- _WHAT YOU HAVE TO DO_
The required output is the line containing "Task: Click Independiente's score of 5" followed by every later line through the end of the data, all reproduced exactly.

Pixel coordinate grounding data:
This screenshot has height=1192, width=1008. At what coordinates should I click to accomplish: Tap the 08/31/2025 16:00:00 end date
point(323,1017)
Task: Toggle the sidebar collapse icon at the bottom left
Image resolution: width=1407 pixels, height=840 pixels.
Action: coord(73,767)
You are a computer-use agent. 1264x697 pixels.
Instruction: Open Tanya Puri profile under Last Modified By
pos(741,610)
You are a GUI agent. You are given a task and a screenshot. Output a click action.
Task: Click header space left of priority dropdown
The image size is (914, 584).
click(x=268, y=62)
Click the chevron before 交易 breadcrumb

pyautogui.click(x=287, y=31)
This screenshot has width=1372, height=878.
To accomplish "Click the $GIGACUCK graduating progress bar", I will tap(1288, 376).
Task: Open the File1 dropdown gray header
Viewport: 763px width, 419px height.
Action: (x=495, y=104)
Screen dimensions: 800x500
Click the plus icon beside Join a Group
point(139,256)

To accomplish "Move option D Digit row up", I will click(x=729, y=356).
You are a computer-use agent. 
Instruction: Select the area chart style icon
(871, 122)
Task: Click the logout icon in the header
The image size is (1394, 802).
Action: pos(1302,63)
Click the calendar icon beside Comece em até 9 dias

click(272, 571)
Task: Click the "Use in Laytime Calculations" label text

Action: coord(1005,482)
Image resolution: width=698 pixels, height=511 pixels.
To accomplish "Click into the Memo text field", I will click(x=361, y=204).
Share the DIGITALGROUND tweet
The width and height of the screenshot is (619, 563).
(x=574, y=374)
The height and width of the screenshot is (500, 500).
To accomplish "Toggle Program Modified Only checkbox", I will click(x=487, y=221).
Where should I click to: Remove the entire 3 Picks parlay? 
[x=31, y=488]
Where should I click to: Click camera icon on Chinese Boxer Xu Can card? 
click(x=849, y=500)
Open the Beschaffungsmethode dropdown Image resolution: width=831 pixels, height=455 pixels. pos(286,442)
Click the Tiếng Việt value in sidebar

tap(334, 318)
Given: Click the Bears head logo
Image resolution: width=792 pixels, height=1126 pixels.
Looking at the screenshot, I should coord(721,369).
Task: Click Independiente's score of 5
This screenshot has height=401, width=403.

- _FINISHED TASK_
Task: Click Independiente's score of 5
This screenshot has height=401, width=403.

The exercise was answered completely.